> [Activity 1] For each statement below, decide whether it agrees with the beta-lactam interview. Answer yes or no, and quote the words from the interview that decide it: (a) Cefazolin shares a similar side chain with amoxycillin and ampicillin. (b) Antibiotics that share a side chain have a cross-reactivity rate of approximately 20%. (c) Cephalexin is one of the oral cephalosporins.
> [Activity 2] Set down word for word the stretch of the beta-lactam interview from "One of the more" through "rates of cross-reactivity.".

> [Passage to read]

How Should Practitioners Change Their View of Cross-Reactivity Among Beta-Lactams?

Video

Meghan Jeffres, PharmD, explains why practitioners need to think about the rate of cross-reactivity between antibiotic penicillin and specific cephalosporins.

Meghan Jeffres, PharmD, assistant professor in the Department of Clinical Pharmacy, University of Colorado Skaggs School of Pharmacy, explains why practitioners need to think about the rate of cross-reactivity between antibiotic penicillin and specific cephalosporins.

Interview Transcript (slightly modified for readability)

“The risk of cross-reactivity between beta-lactams should be [realigned] as the cross-reactivity between specific beta-lactams. Instead of assuming a rate of cross-reactivity between penicillins and cephalosporins, [something] which is classically taught in school, we need to think about the rate of cross-reactivity between the antibiotic penicillin and specific cephalosporins.

One of the more commonly used cephalosporins is cephalexin. This is one of the oral cephalosporins that we use quite a bit in the outpatient setting. It has a similar side chain with amoxycillin and ampicillin, which is also cross-reactive with penicillin. Cefazolin, [however], does not have a similar side chain, and it does not have any cross-reactivity between those two. And so, even though, they are both first generation cephalosporins that are commonly used, they have very different rates of cross-reactivity.

Antibiotics that share a side chain have a cross-reactivity rate of approximately 20%; whereas, dissimilar antibiotics, or ones that do not have any side chain similarities, have a cross-reactivity rate of 0.

[Therefore], we really need to think about this as specific drug-to-drug cross-reactivity versus class cross-reactivity.”

> [Records shown]
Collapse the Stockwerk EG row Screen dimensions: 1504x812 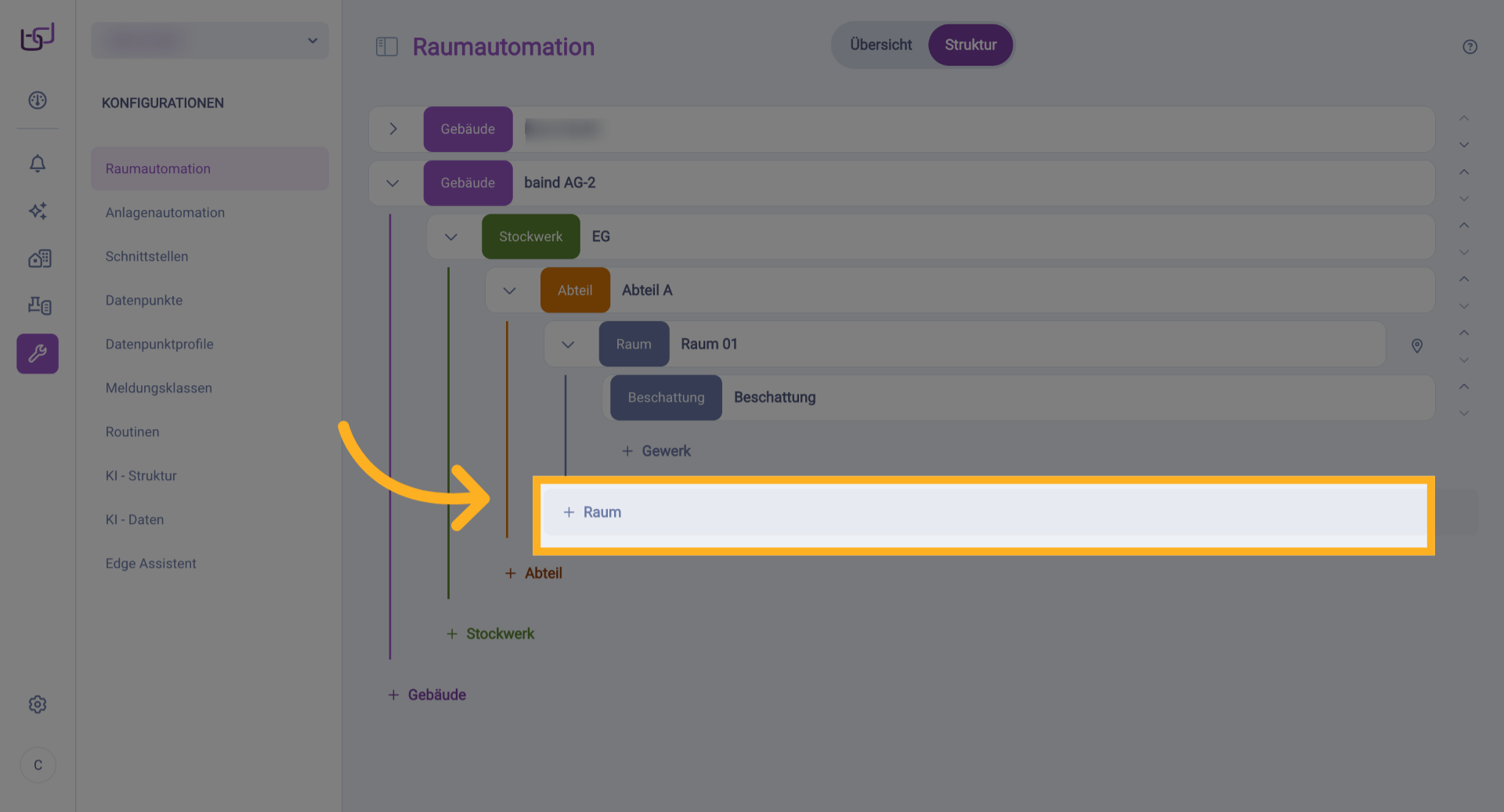(x=451, y=236)
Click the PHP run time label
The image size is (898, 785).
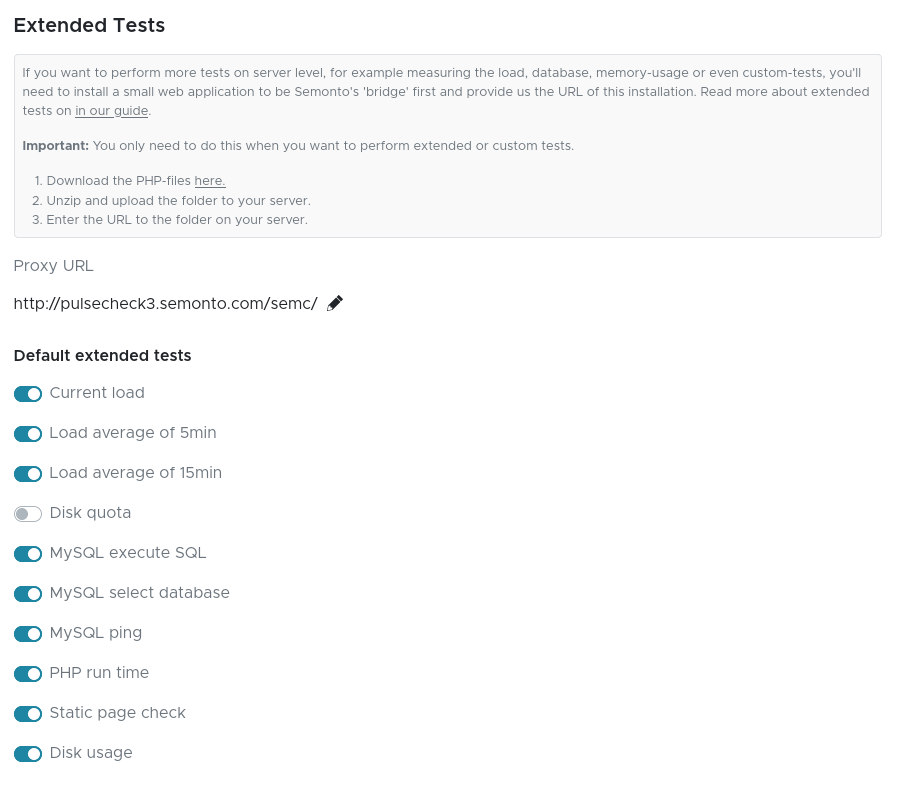(99, 673)
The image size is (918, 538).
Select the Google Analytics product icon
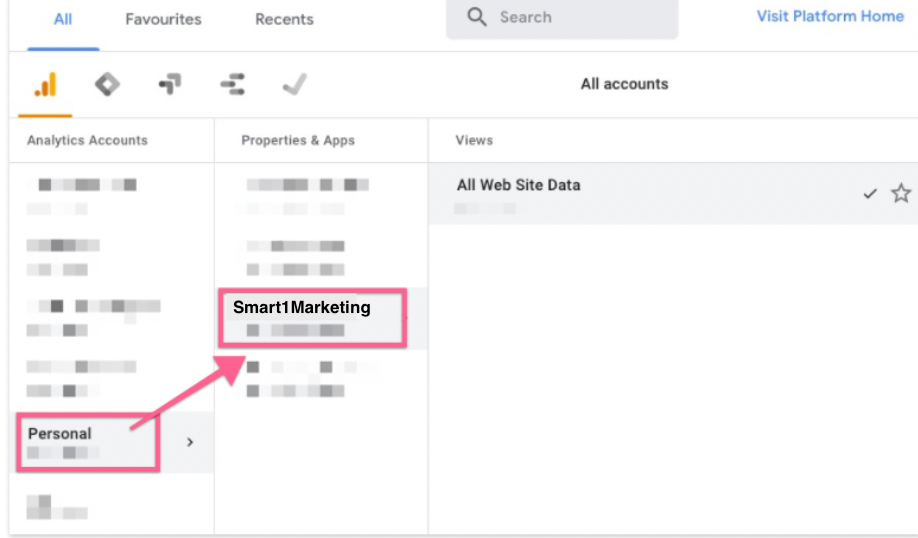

> [Task result 1]
(a) No: "Cefazolin, [however], does not have a similar side chain, and it does not have any cross-reactivity between those two."
(b) Yes: "Antibiotics that share a side chain have a cross-reactivity rate of approximately 20%"
(c) Yes: "This is one of the oral cephalosporins that we use quite a bit in the outpatient setting."

> [Task result 2]
One of the more commonly used cephalosporins is cephalexin. This is one of the oral cephalosporins that we use quite a bit in the outpatient setting. It has a similar side chain with amoxycillin and ampicillin, which is also cross-reactive with penicillin. Cefazolin, [however], does not have a similar side chain, and it does not have any cross-reactivity between those two. And so, even though, they are both first generation cephalosporins that are commonly used, they have very different rates of cross-reactivity.